Five days after Mr. ________ hears about Shug's being sick and hears her being belittled and damned in church, he returns with her in the back of his wagon. We realize that Mr.________ may be unfeeling and mean toward Celie, but he deeply cares for Shug. Shug is "family" to him; he and Shug have three children together. (He and Celie have none.) In fact, note that Mr. ________ immediately tells Harpo that Shug (and not Annie Julia) should have been Harpo's mother.
As for Shug, the first thing we read about the Queen Honeybee's arrival is Celie's sight of "one of her foots . . . poking out" of the wagon. This is clearly not the entrance of a "queen." Yet, despite the fact that Shug looks literally ill to Celie, Shug looks dazzlingly dressed for the occasion. In contrast, as we read Celie's description of Shug, we get a completely different picture of her.

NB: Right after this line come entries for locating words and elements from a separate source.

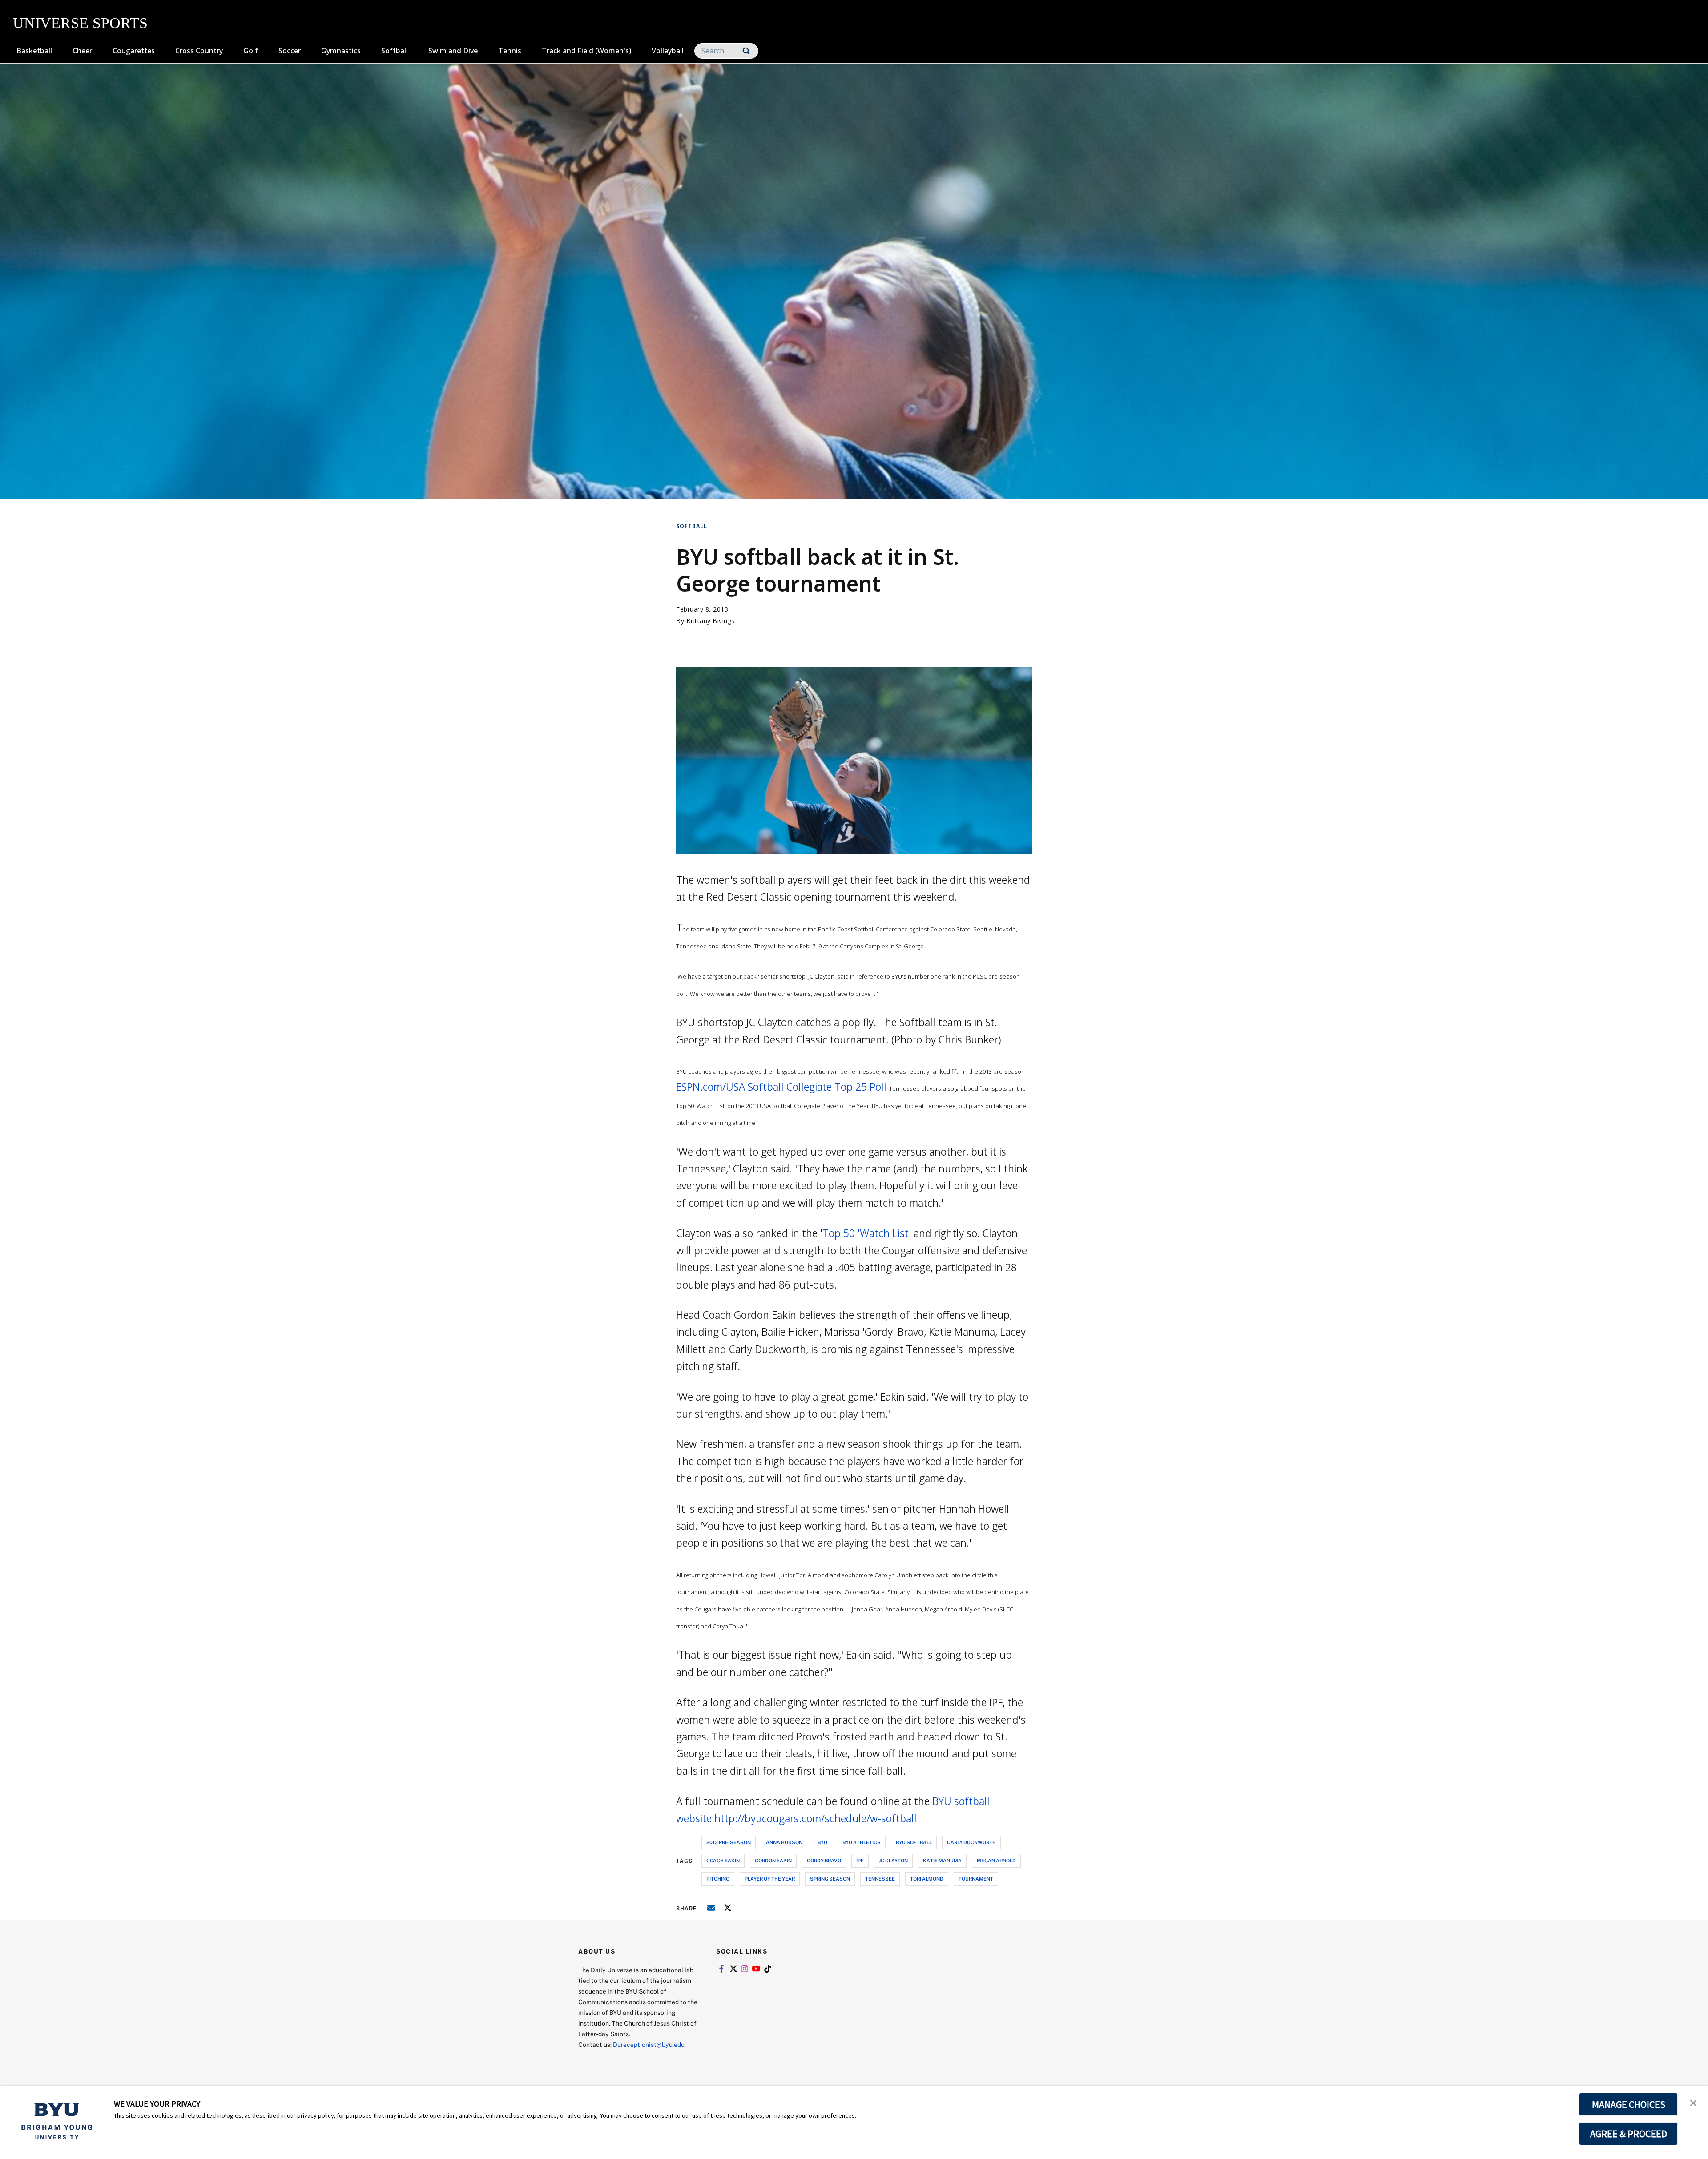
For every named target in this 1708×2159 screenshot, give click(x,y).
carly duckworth (971, 1842)
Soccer (289, 51)
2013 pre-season (728, 1842)
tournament (976, 1878)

She seems to be something that has already passed over to the next world and returned. She staggers toward Celie with a caked, yellowed, powdered black face smeared with red rouge, her chest heaving with black beads, chicken hawk feathers curving down one cheek, and clutching a snakeskin bag. To Celie, Shug may be ill, but she still seems to be a beautiful creature, "so stylish it like the trees all round the house draw themself up tall for a better look." To us, in contrast, Shug seems to be deteriorating, going downhill fast in body and soul.
Shug's body may be sick, but we soon see that her spirit is clearly intact; in fact, her first words to Celie are loud, cackling, and cruel — particularly when we consider how much Celie reveres this woman. "You sure is ugly," Shug tells Celie, which is probably the most dramatically reinforced proof that Celie has ever had of her own ugliness. She remembers that Fonso called her ugly, but here, Shug proclaims that Celie sure is ugly.